DIRECTIVE: Give back every line of the records below word for word, leaving out the pictures.

* start RECORDS *

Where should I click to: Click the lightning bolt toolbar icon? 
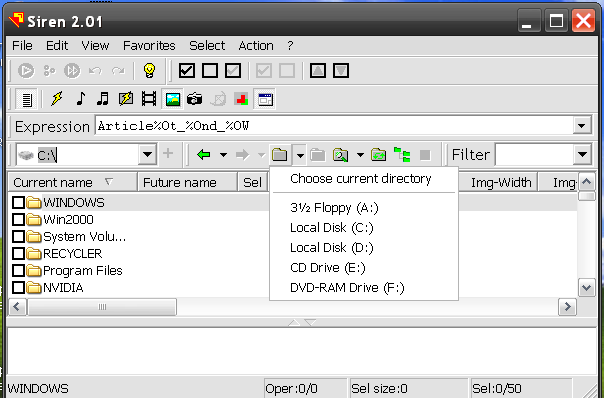pyautogui.click(x=57, y=99)
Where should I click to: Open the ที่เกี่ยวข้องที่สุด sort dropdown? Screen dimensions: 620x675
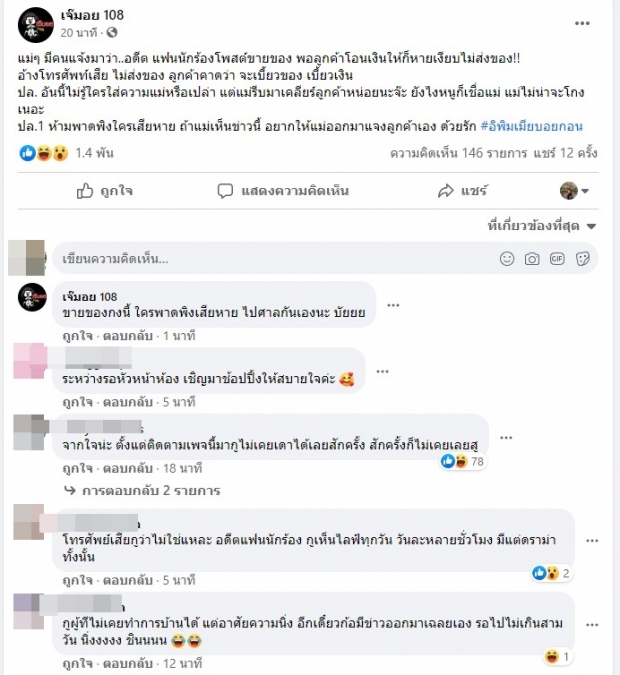tap(542, 226)
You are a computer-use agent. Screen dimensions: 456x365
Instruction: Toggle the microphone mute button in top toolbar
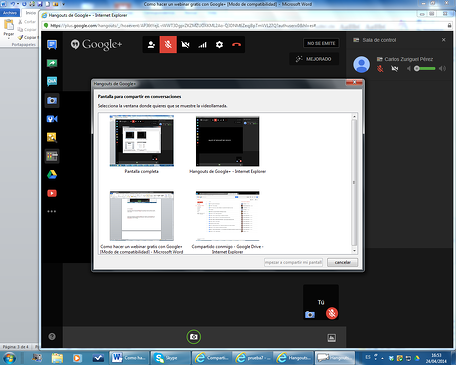pyautogui.click(x=168, y=45)
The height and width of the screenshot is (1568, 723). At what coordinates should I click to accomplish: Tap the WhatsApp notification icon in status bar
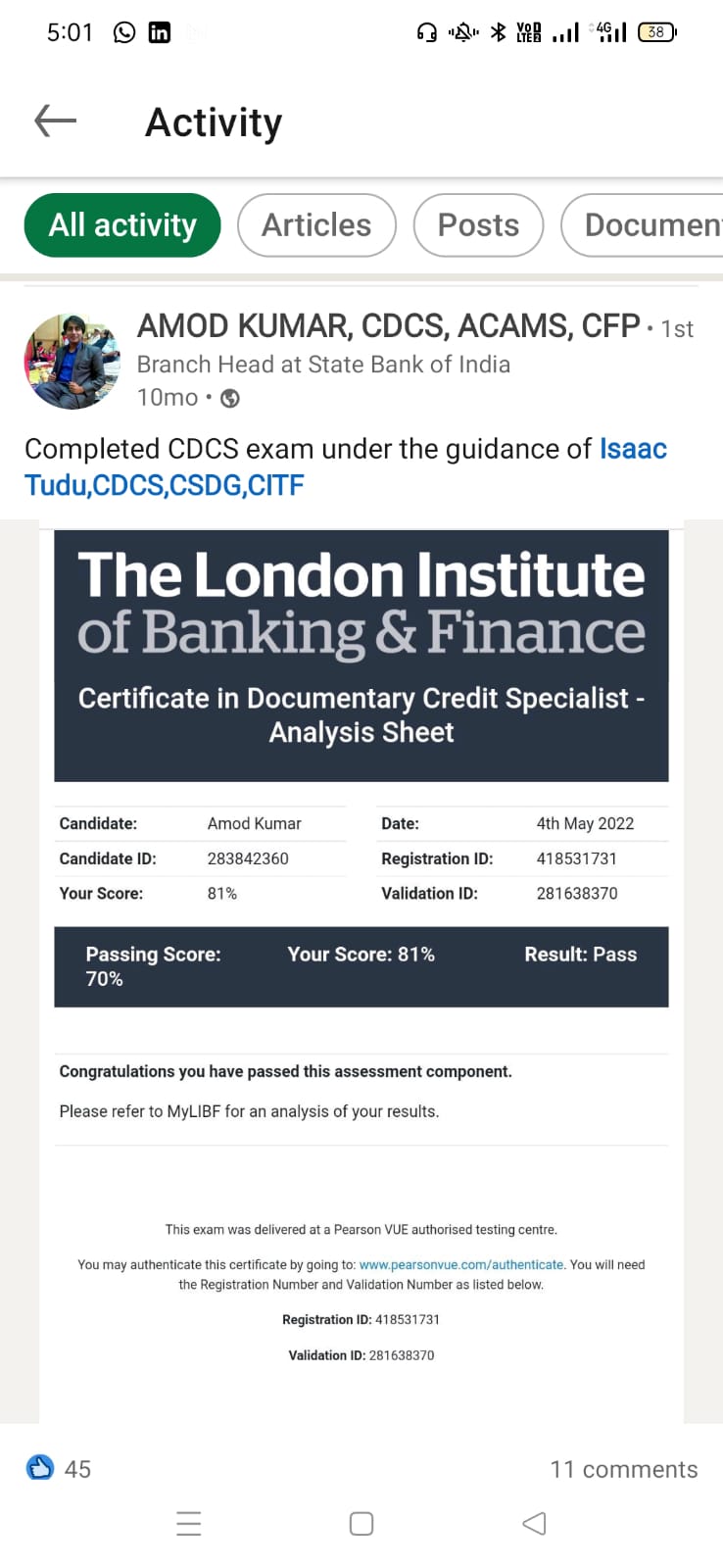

* end RECORDS *

COMPLETED EXERCISE:
Where should I click to: Click the lightning bolt toolbar icon? 
pyautogui.click(x=57, y=99)
Where should I click to: Open the ที่เกี่ยวข้องที่สุด sort dropdown? Screen dimensions: 620x675
tap(542, 226)
You are a computer-use agent. Screen dimensions: 456x365
Instruction: Toggle the microphone mute button in top toolbar
pyautogui.click(x=168, y=45)
The height and width of the screenshot is (1568, 723). At what coordinates should I click to accomplish: Tap the WhatsApp notification icon in status bar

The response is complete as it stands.